Как только это происходит, так начинает работать Кантовский принцип определения эстетического отношения человека к миру как «удовольствия, свободного от всякого интереса»[5]. Такое «своевольное» определение эстетического стало возможным на основе конкретных цивилизационных процессов: с одной стороны, на базе институциализации зависимого от рынка способа продуцирования произведений искусства. С другой стороны, именно это функционирование произведений искусства в структурах рыночных отношений на другом полюсе предполагает и порождает бескорыстный способ потребления художественных произведений[6], обеспечиваемый художественной критикой.
Здесь сразу возникает вопрос: как связано «бескорыстное потребление произведений искусства» с работой художественной критики? Ответ вряд ли мог бы вообще получиться, если бы речь не шла именно о Канте. Для него художественная критика имеет смысл только в горизонте воссоздания атмосферы произведения и передачи его подтекста. Это позволяет воспринимающему субъекту глубоко проникнуть в эстетическую идею произведения, прийти в особое состояние вовлеченности в восприятие всем своим существом, пережить момент активного наивысшего напряжения сил[7].
Фактически речь идет о своего рода катарсисе-2, который возникает при соприкосновении уже не с самим произведением, а с его художественной критикой, обретающей в таком случае характер особого искусства. В этом смысле художественная критика, безусловно, обеспечивает «бескорыстное потребление» художественных произведений. В то же время, художественная критика объективно участвует в механизме превращения произведения в товар на рынке духовного производства, поскольку вольно или невольно представляет произведение публике, вовлекает последнюю в поле интереса к произведению, популяризируя или даже «рекламируя» его.

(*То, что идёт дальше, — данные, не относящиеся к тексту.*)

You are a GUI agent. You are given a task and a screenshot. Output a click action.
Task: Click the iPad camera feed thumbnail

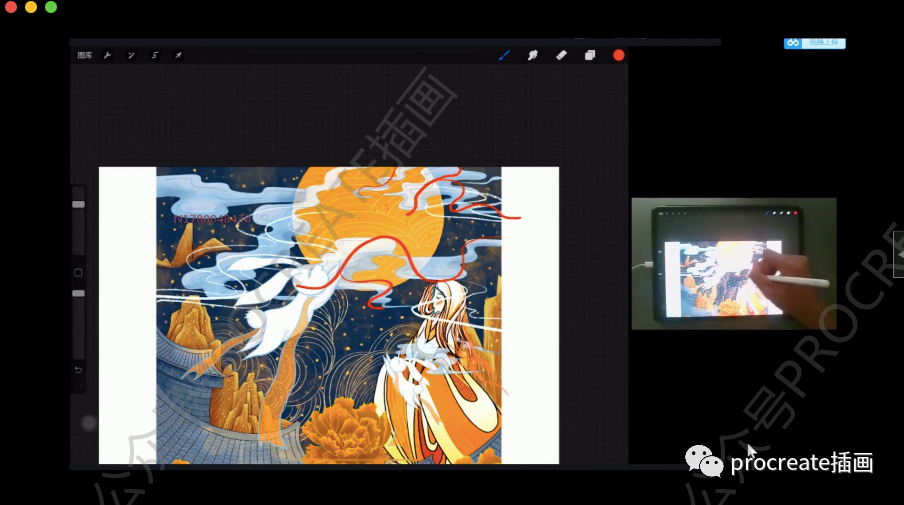click(733, 263)
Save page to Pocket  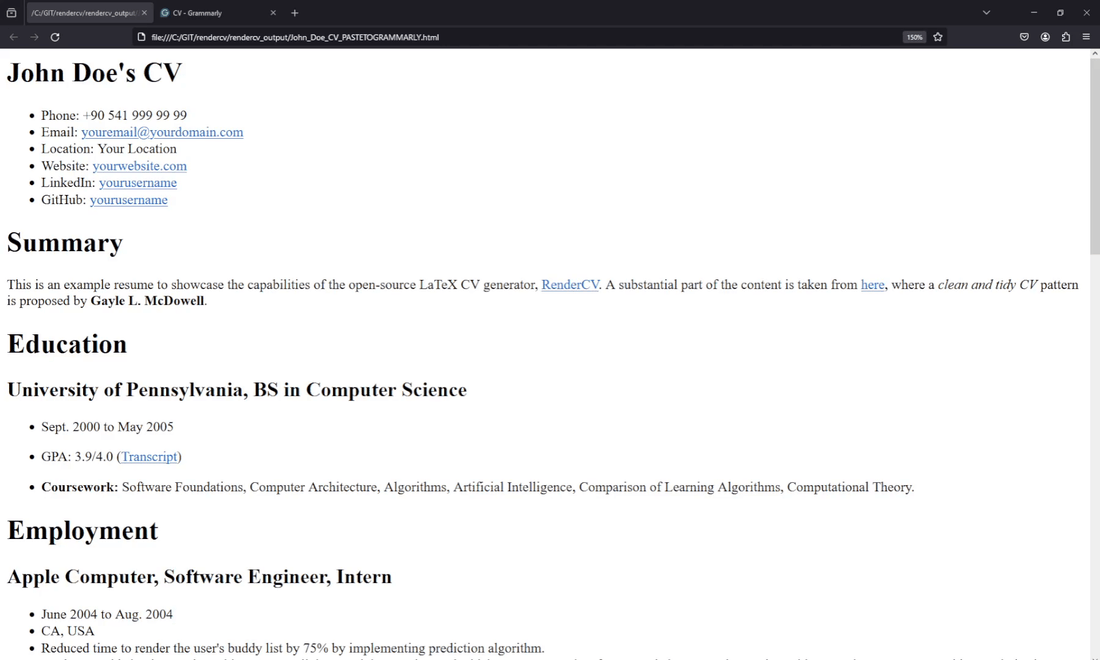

Парадокс своеволия эстетического связан, таким образом, с развитием тех же товарно-денежных отношений, которые в свое время романтики, Шеллинг, Гегель справедливо посчитали враждебными природе искусства. При всей правоте классической философии «своеволие эстетического», о котором пишет Хабермас, во многом порождено именно этими отношениями. Появление стабильного рынка художественной продукции как бы закладывает социальную основу для незаинтересованного удовольствия на другом полюсе, на полюсе потребления. Я покупаю билет в музей, я плачу за телевидение, но смотрю картины или фильмы – «просто так»[8]. Хабермас добавляет еще один оттенок: речь идет об институализации зависимого от рынка производства и бескорыстного потребления художественной продукции. Действительно, вся система работы организаторов, антрепренеров, продюсеров, менеджеров, владельцев и кураторов выставок, книжных салонов, концертных залов и т.п. – как раз и есть тот социальный институт, который обеспечивает хронос и топос бескорыстного эстетического восприятия. И чем ближе к сегодняшнему дню, тем старательнее выстраивается среда восприятия вокруг художественного произведения. Не случайно рано или поздно в современном художественном мире случается такой своеобразный перекос, как инвайронмент: главным вообще становится не художественное произведение как таковое, а окружающая среда его обитания. Слишком важно, что «вокруг», что создает настроение зрителя.